A new era of Alzheimer’s disease (AD) research is beginning with multiple approved anti-amyloid monoclonal antibodies (mABs). These drugs are currently not widely used, but may be soon, especially at clinical trial sites. Putative disease-modifying therapies (DMTs) may alter the progression rate, potentially reducing our ability to detect effects on top of mABs. Co-administration of amyloid-targeted agents may diminish benefit (antagonism, due to the overlapping mechanism of action); alternatively, complementary treatment mechanisms may increase benefit (synergy).

We consider several clinical trial design scenarios: a 2-arm trial added-on to a mAB, a 2-arm combination compared to double placebo, and a 4-arm full factorial trial. We calculate the required sample sizes for the shortest practical study for secondary prevention (prevention of AD clinical diagnosis in biomarker positive individuals, 2-year study), early AD (18-months), and mild-to-moderate AD (1-year). We consider additivity, antagonism, and synergy.

The expected interaction between investigational and mAB treatment can have a large effect on power and study design. Antagonistic treatment effects often require double the sample size of synergistic effects. The 4-arm scenario required ∼10-fold increase compared to a 2-arm combination study.
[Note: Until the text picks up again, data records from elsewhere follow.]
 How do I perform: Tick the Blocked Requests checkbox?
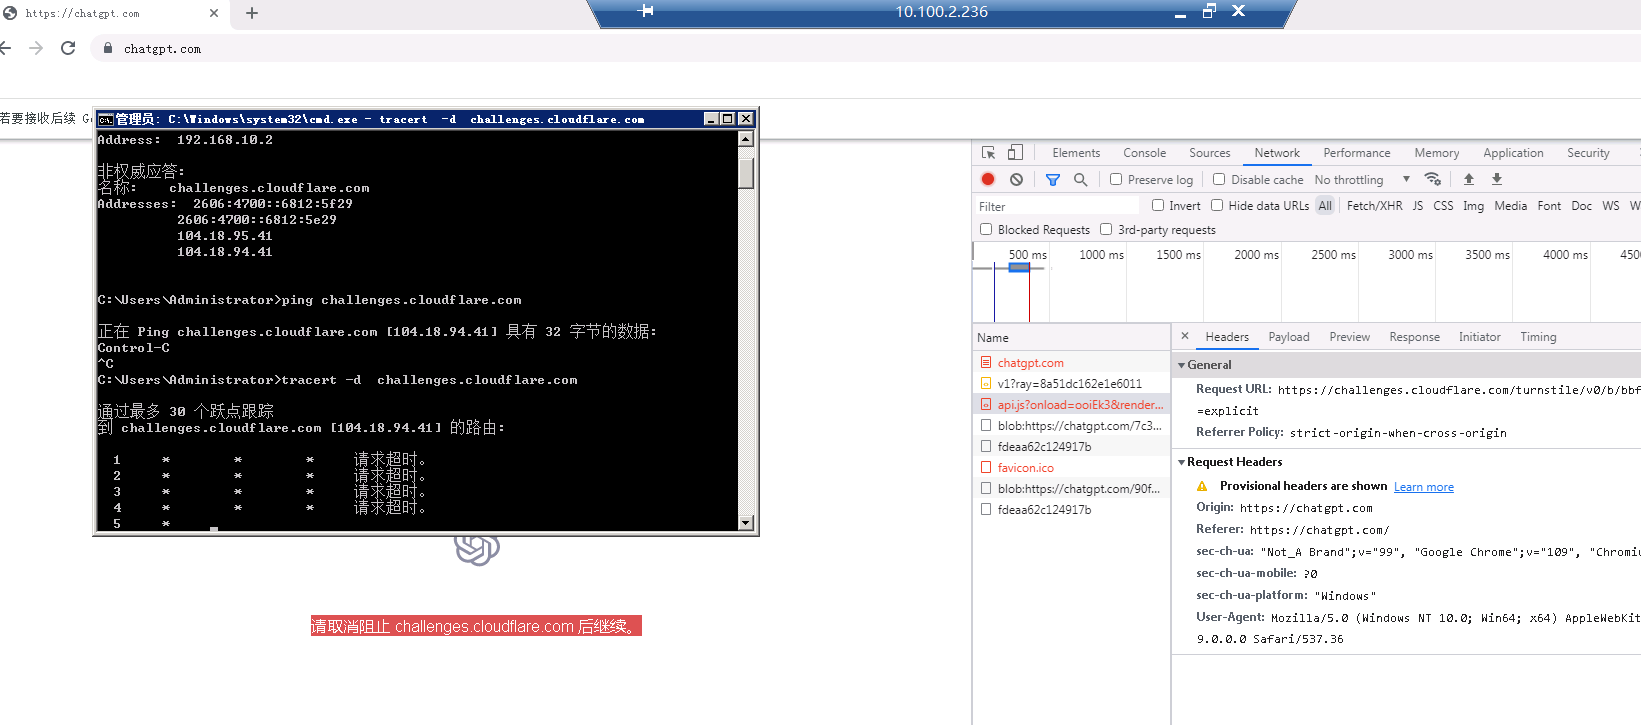pos(986,230)
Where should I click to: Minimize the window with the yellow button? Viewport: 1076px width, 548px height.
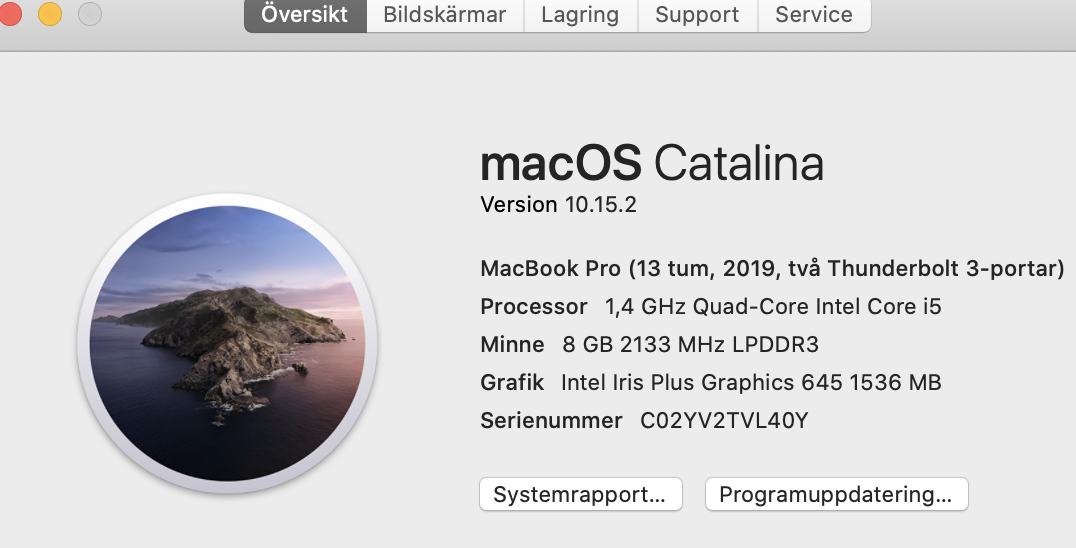click(x=49, y=14)
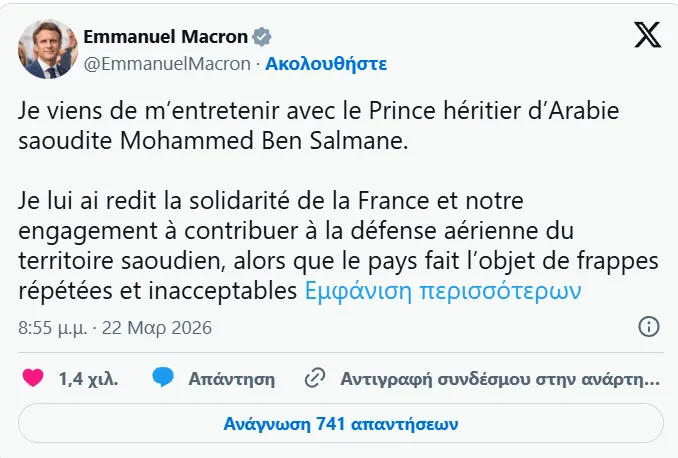Click the X logo

coord(647,35)
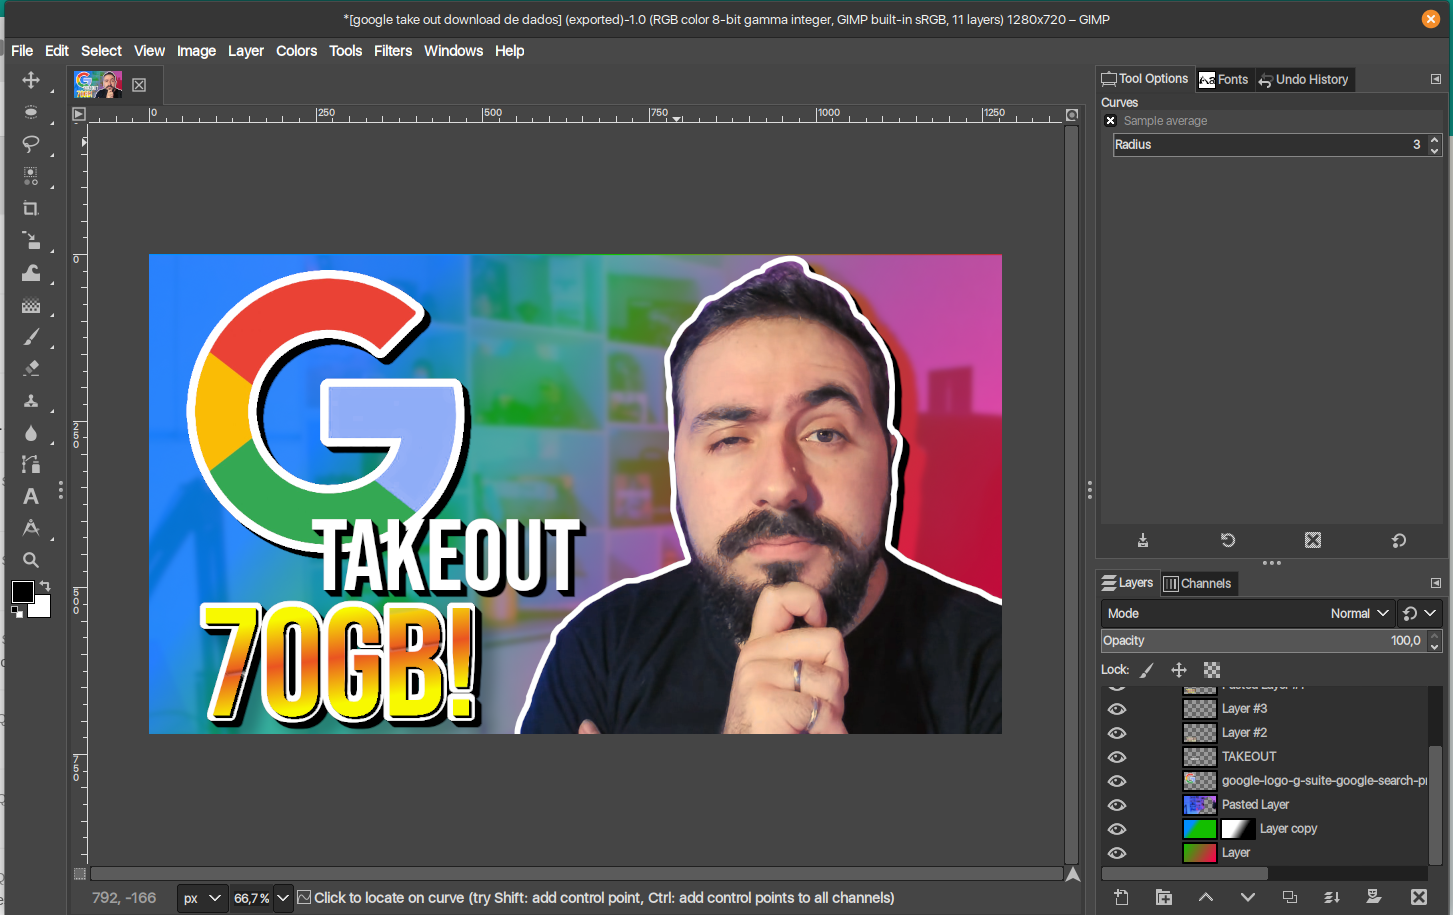Switch to the Channels tab

coord(1198,583)
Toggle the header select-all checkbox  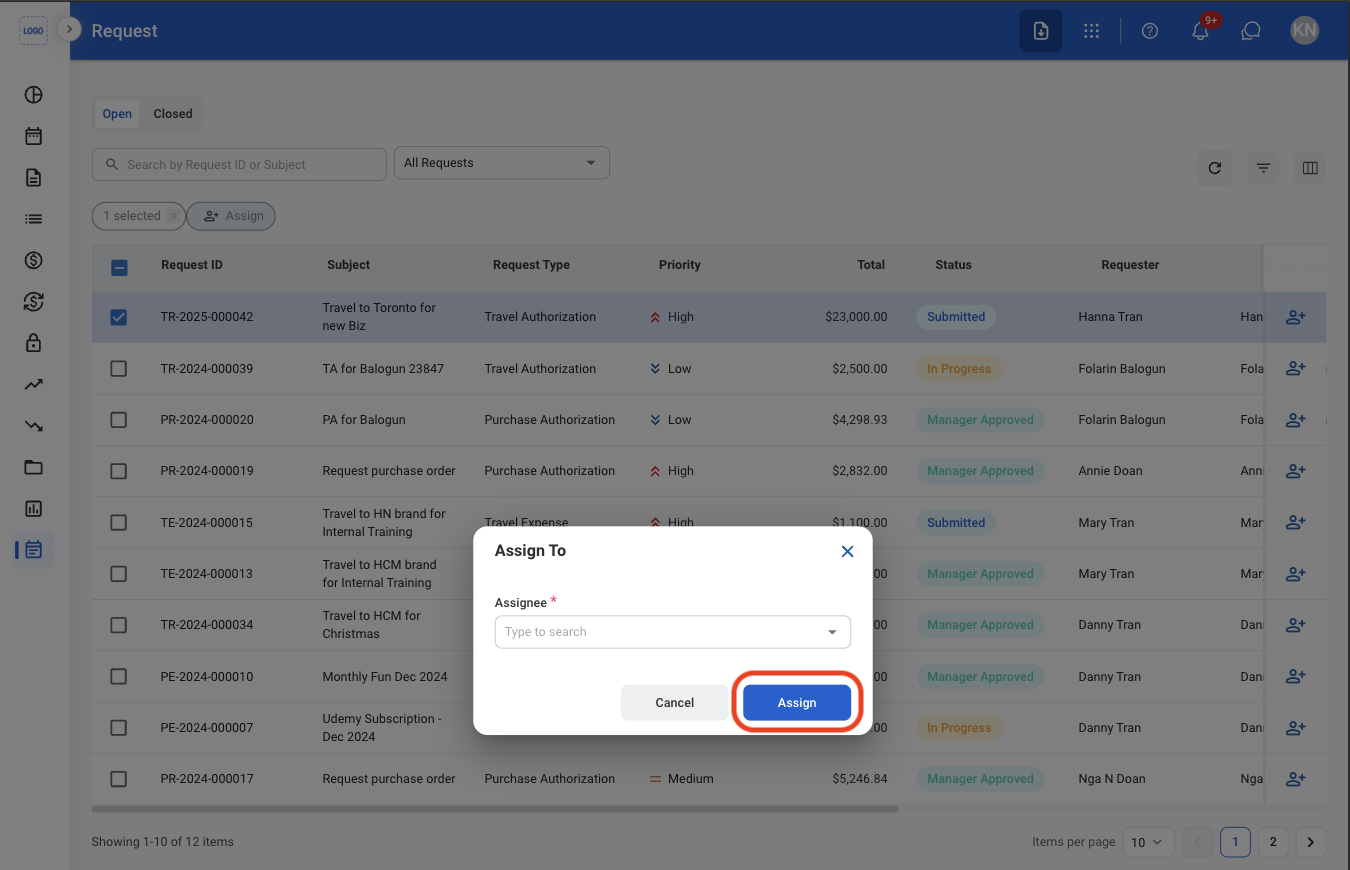coord(118,267)

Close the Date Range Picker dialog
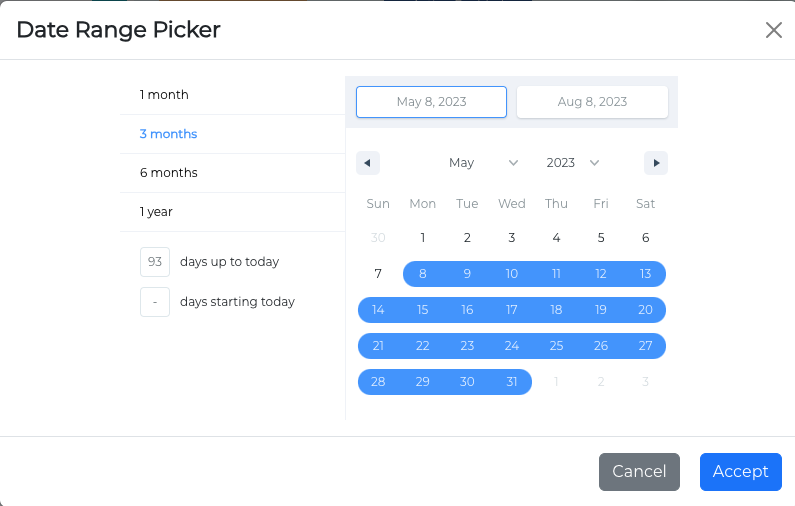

Studies evaluating investigational therapies as add-on to mABs are complex, and their cost will depend on the interaction between treatments. An inescapable fact in add-on trials is the slower progression of the control arm; and it is difficult to further slow already slow progression. Treatments that are likely to work better with amyloid removal will be easier to study due to their complementary MOA. Symptomatic treatments may require fewer additional subjects than disease-modifying treatments since they are less affected by the presence or absence of mABs.